DESCRIPTION OF THE TASK
Reproduce the records below exactly, but leave their pictures out of the copy.

DATA FOR THIS TASK
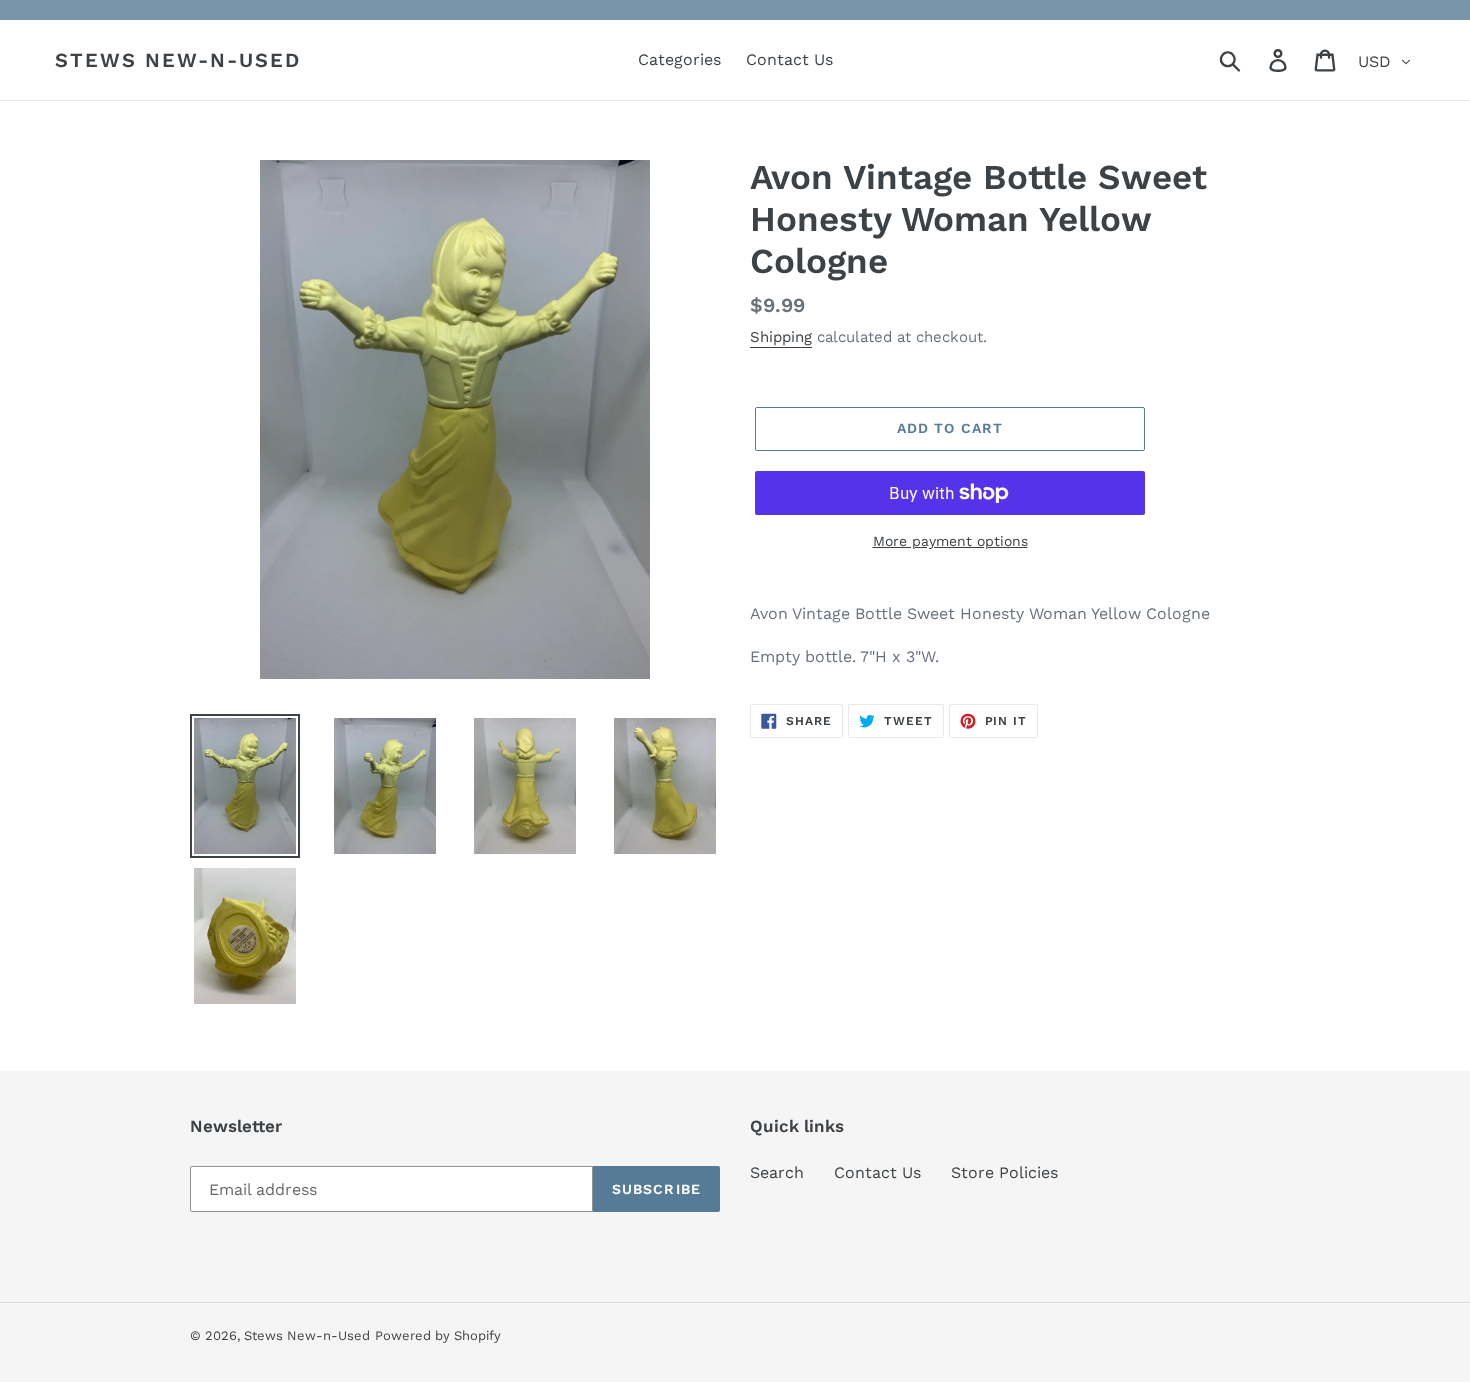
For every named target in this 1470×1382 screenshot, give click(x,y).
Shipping (781, 337)
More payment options (950, 541)
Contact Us (877, 1172)
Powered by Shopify (438, 1335)
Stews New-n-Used (178, 60)
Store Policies (1004, 1172)
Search (777, 1172)
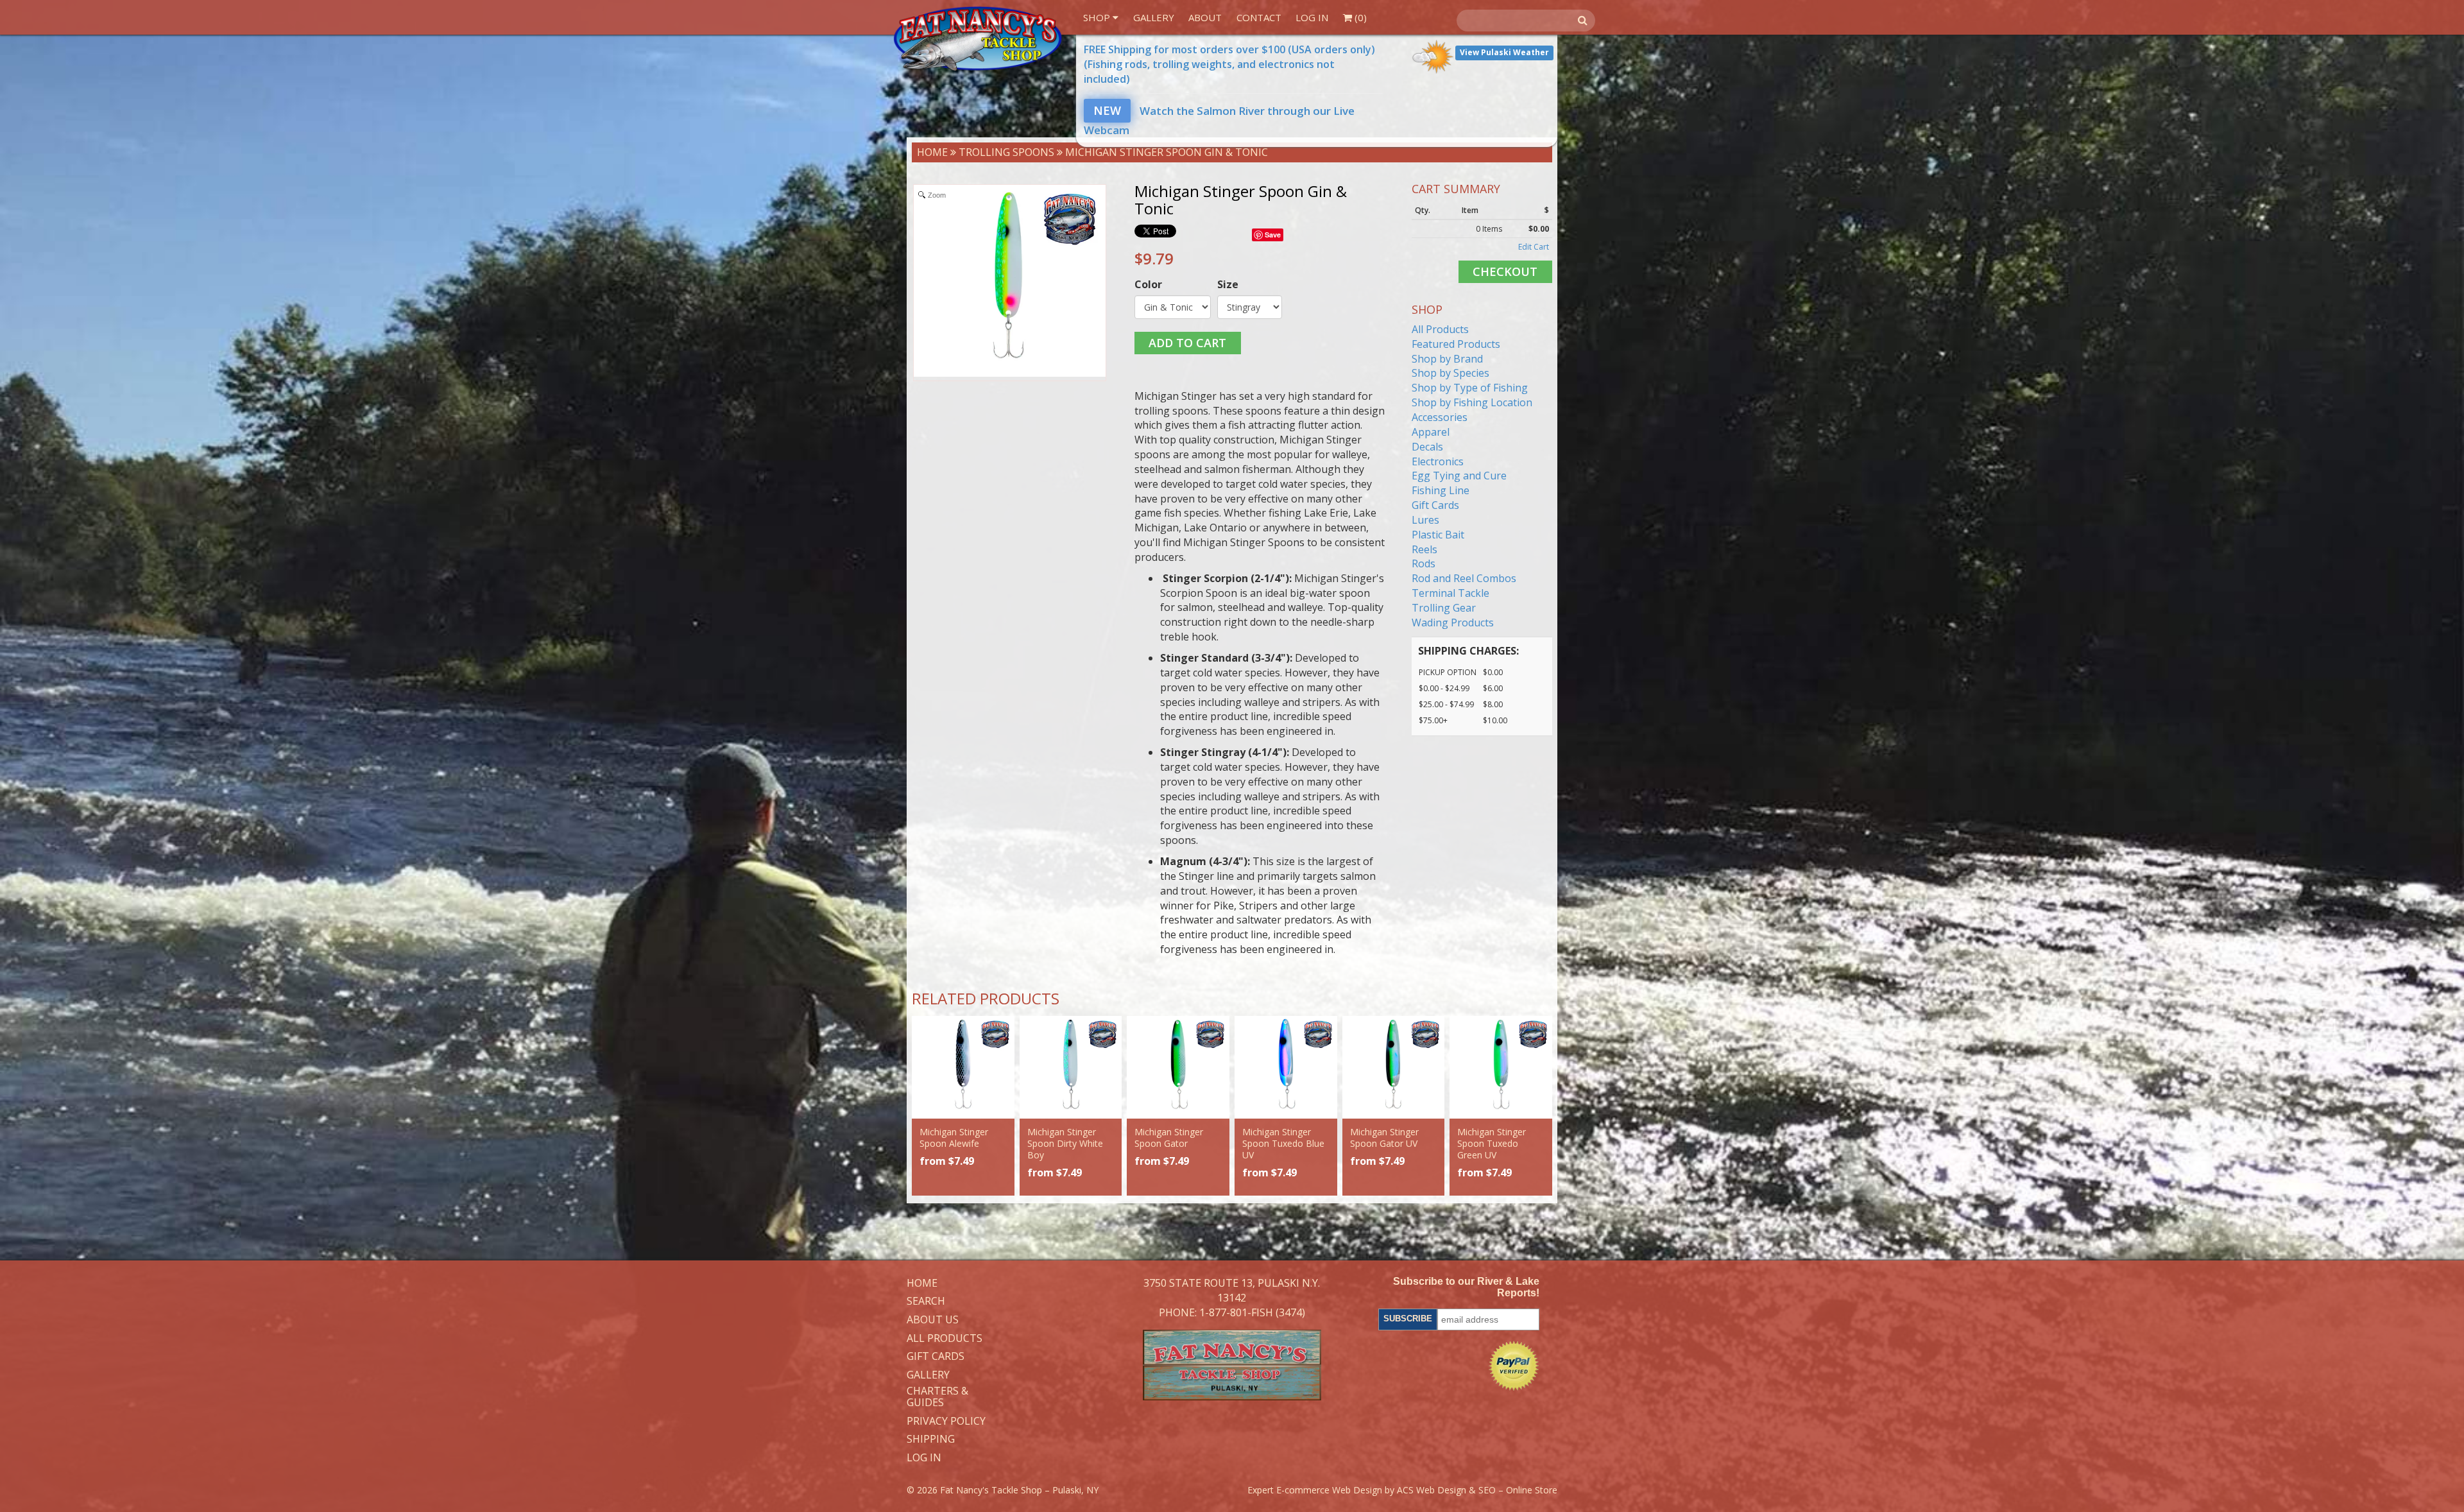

SOLUTION FOR THIS EXERCISE
For every named target in this 1470×1382 screenshot, give click(x,y).
Shipping (781, 337)
More payment options (950, 541)
Contact Us (877, 1172)
Powered by Shopify (438, 1335)
Stews New-n-Used (178, 60)
Store Policies (1004, 1172)
Search (777, 1172)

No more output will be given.